Given the politically fraught history of the veil, this campaign is deeply symbolic. In 1935, Reza Shah Pahlavi banned women from wearing a head covering in public in an attempt to move Iran away from what he considered religious backwardness and toward modernity. Prior to the Iranian Revolution of 1979, there was a revival of social traditionalism and women would don the veil to reaffirm their Iranian-Islamic identity against the perceived onslaught of Western influence. Today, young women flout Islamic dress codes by exposing their hair from under colorful headscarves in mass defiance of the Islamic Republic.
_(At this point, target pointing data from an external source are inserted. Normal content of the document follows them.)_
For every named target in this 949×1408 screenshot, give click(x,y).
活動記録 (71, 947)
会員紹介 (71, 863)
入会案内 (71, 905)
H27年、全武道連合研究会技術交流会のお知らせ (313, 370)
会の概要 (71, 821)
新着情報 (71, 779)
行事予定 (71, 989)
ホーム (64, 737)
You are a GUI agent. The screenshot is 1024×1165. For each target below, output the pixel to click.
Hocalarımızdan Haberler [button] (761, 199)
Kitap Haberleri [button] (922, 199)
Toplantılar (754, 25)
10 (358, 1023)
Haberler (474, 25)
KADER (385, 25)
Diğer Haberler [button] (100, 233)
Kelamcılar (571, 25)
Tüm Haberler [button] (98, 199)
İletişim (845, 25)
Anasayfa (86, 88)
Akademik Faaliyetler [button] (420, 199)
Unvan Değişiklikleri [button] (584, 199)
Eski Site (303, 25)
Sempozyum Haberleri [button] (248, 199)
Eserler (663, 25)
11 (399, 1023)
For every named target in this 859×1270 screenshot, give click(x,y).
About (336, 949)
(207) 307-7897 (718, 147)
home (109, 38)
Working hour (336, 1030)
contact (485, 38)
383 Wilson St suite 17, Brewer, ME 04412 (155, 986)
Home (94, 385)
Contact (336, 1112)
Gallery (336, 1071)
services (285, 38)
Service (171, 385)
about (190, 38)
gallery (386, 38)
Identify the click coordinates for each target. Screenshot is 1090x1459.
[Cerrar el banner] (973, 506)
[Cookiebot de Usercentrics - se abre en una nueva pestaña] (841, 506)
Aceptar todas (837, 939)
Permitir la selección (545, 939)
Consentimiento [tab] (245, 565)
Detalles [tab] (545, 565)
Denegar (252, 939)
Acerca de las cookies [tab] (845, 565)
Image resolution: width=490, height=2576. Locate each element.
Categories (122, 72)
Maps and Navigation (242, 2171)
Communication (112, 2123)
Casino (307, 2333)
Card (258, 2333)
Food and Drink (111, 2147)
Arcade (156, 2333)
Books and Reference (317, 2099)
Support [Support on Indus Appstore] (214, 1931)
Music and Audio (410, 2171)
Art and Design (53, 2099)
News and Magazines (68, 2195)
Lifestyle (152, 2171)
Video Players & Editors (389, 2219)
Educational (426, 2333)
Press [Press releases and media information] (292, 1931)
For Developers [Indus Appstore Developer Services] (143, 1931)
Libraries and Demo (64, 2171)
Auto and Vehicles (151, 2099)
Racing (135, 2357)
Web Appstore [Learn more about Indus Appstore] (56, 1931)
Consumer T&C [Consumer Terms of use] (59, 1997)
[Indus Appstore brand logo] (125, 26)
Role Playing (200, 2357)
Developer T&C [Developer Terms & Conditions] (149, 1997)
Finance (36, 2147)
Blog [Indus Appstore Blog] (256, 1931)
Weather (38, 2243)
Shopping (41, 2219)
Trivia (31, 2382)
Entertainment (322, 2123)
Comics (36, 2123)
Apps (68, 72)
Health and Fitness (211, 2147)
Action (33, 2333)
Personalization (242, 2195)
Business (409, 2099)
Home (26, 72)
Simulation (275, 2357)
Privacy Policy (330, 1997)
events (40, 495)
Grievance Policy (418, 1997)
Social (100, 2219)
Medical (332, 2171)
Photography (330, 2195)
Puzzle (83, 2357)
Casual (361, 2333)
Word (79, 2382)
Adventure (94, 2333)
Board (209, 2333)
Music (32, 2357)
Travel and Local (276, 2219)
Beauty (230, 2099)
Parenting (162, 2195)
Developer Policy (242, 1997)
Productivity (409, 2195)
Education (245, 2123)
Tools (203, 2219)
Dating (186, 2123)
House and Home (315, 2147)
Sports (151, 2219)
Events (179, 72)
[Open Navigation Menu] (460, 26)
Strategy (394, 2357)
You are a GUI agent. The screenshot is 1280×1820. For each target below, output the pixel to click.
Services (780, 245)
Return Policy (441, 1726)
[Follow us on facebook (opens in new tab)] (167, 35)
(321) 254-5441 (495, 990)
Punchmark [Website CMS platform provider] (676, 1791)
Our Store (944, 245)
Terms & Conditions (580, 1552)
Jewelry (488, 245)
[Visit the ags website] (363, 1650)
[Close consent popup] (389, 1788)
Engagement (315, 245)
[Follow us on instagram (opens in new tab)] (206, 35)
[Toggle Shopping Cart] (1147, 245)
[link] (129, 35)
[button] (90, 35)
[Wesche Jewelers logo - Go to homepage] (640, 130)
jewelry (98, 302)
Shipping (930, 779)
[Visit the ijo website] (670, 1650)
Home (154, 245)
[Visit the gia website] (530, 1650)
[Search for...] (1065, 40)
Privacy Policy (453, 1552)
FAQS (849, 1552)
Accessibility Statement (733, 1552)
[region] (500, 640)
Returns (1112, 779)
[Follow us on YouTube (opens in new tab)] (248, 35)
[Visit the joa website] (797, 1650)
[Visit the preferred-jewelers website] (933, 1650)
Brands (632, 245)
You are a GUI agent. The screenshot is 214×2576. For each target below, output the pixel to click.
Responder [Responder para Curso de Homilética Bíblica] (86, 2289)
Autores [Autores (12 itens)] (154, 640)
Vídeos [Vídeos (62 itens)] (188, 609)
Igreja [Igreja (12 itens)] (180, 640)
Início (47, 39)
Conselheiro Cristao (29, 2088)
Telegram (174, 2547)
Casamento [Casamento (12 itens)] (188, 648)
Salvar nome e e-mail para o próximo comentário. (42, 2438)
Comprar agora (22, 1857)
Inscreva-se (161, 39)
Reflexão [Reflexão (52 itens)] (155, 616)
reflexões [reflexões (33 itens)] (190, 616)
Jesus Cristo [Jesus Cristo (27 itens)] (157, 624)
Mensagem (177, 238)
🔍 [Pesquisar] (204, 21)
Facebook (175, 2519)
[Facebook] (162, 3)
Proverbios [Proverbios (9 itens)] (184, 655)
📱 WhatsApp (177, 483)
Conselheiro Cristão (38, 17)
Now, men too have taken up the veil as a symbol of political protest. This campaign is not only a reaction against the mistreatment of political prisoners, but also against male chauvinism. From the government's perspective, it is insulting to be likened to a woman. This only highlights the divide between Iran's ruling clique and the mass of young, progressive students who have spearheaded the veil campaign. One Iranian blogger who calls himself Blondie writes:

"With great pride I will wear women's clothing, and I am proud to fashion myself as an Iranian women. Do you know why Dictator? Because they were the ones who demanded their rights from the very beginning...From now on, in a show of respect towards Iranian women and girls, I will take a veil with me as a symbol of protest to every demonstration I attend, whether in the streets or in the university."

The world was surprised to see women at the forefront of the Green Movement, going face to face with baton-wielding Basij militiamen. The truth is, Iranian women are fearless because they have withstood years of harassment by the morality police who try to enforce Islamic dress and comportment upon them. They have fought tirelessly for democratic reform because they have the most to gain from it. For the first time, Iranian men have also organized to promote gender equality. As an Iranian woman, I am both amused and heartened by their rather unconventional show of support. I would even venture to say that this campaign marks an important milestone in the struggle for women's rights in Iran.